**AIM OF THE TASK:**
Please restate the data word for word, leaving out no line.
** EXERCISE DATA follows **
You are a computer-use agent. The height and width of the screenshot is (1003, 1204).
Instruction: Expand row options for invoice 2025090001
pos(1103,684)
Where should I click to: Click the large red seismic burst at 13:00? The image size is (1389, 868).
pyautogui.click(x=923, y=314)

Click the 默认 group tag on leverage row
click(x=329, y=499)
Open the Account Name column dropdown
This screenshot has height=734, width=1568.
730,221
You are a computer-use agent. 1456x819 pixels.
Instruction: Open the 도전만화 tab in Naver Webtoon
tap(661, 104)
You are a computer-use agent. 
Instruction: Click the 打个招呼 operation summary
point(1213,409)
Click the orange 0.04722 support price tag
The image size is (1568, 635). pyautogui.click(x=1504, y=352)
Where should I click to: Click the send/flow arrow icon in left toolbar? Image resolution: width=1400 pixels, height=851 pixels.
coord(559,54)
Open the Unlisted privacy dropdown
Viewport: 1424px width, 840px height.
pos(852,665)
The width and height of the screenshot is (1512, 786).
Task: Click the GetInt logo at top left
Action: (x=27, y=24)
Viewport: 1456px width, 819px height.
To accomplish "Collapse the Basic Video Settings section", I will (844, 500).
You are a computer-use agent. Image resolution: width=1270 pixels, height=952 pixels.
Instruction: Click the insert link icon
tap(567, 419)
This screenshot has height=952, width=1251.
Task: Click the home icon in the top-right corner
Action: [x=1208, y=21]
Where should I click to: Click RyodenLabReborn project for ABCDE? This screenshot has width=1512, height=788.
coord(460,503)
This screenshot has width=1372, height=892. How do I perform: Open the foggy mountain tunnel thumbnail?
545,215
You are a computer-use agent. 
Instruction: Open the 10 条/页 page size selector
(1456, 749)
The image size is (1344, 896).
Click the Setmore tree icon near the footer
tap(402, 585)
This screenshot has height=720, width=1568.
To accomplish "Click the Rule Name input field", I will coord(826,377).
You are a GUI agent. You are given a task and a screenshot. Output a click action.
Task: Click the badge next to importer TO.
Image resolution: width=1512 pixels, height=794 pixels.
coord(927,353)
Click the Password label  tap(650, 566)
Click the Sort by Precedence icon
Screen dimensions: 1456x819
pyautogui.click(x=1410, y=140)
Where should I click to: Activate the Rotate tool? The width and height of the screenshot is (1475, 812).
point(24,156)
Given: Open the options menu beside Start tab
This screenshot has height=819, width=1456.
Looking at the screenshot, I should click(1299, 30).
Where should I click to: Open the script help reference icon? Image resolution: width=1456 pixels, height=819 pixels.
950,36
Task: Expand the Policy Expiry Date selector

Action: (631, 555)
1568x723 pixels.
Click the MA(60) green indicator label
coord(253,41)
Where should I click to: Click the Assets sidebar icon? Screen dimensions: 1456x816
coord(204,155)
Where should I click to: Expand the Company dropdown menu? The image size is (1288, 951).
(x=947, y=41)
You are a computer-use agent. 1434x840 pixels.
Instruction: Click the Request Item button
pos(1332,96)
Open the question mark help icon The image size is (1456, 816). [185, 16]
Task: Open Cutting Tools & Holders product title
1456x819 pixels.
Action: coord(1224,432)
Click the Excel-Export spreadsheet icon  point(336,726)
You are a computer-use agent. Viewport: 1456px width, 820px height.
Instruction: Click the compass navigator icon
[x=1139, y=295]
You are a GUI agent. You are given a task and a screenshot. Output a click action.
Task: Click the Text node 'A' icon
** End of EXERCISE DATA **
**TASK ANSWER:**
You are a computer-use agent. The height and width of the screenshot is (1003, 1204).
Instruction: Expand row options for invoice 2025090001
pos(1103,684)
Where should I click to: Click the large red seismic burst at 13:00? The image size is (1389, 868).
pyautogui.click(x=923, y=314)

Click the 默认 group tag on leverage row
click(x=329, y=499)
Open the Account Name column dropdown
This screenshot has height=734, width=1568.
730,221
You are a computer-use agent. 1456x819 pixels.
Instruction: Open the 도전만화 tab in Naver Webtoon
tap(661, 104)
You are a computer-use agent. 
Instruction: Click the 打个招呼 operation summary
point(1213,409)
Click the orange 0.04722 support price tag
The image size is (1568, 635). pyautogui.click(x=1504, y=352)
Where should I click to: Click the send/flow arrow icon in left toolbar? Image resolution: width=1400 pixels, height=851 pixels.
coord(559,54)
Open the Unlisted privacy dropdown
Viewport: 1424px width, 840px height.
pos(852,665)
The width and height of the screenshot is (1512, 786).
Task: Click the GetInt logo at top left
Action: (x=27, y=24)
Viewport: 1456px width, 819px height.
To accomplish "Collapse the Basic Video Settings section", I will (844, 500).
You are a computer-use agent. Image resolution: width=1270 pixels, height=952 pixels.
Instruction: Click the insert link icon
tap(567, 419)
This screenshot has height=952, width=1251.
Task: Click the home icon in the top-right corner
Action: [x=1208, y=21]
Where should I click to: Click RyodenLabReborn project for ABCDE? This screenshot has width=1512, height=788.
coord(460,503)
This screenshot has width=1372, height=892. How do I perform: Open the foggy mountain tunnel thumbnail?
545,215
You are a computer-use agent. 
Instruction: Open the 10 条/页 page size selector
(1456, 749)
The image size is (1344, 896).
Click the Setmore tree icon near the footer
tap(402, 585)
This screenshot has height=720, width=1568.
To accomplish "Click the Rule Name input field", I will coord(826,377).
You are a GUI agent. You are given a task and a screenshot. Output a click action.
Task: Click the badge next to importer TO.
Image resolution: width=1512 pixels, height=794 pixels.
coord(927,353)
Click the Password label  tap(650, 566)
Click the Sort by Precedence icon
Screen dimensions: 1456x819
pyautogui.click(x=1410, y=140)
Where should I click to: Activate the Rotate tool? The width and height of the screenshot is (1475, 812).
point(24,156)
Given: Open the options menu beside Start tab
This screenshot has height=819, width=1456.
Looking at the screenshot, I should click(1299, 30).
Where should I click to: Open the script help reference icon? Image resolution: width=1456 pixels, height=819 pixels.
950,36
Task: Expand the Policy Expiry Date selector

Action: (631, 555)
1568x723 pixels.
Click the MA(60) green indicator label
coord(253,41)
Where should I click to: Click the Assets sidebar icon? Screen dimensions: 1456x816
coord(204,155)
Where should I click to: Expand the Company dropdown menu? The image size is (1288, 951).
(x=947, y=41)
You are a computer-use agent. 1434x840 pixels.
Instruction: Click the Request Item button
pos(1332,96)
Open the question mark help icon The image size is (1456, 816). [185, 16]
Task: Open Cutting Tools & Holders product title
1456x819 pixels.
Action: coord(1224,432)
Click the Excel-Export spreadsheet icon  point(336,726)
You are a computer-use agent. Viewport: 1456px width, 820px height.
Instruction: Click the compass navigator icon
[x=1139, y=295]
You are a GUI agent. You are given a task and a screenshot. Output a click action.
Task: Click the Text node 'A' icon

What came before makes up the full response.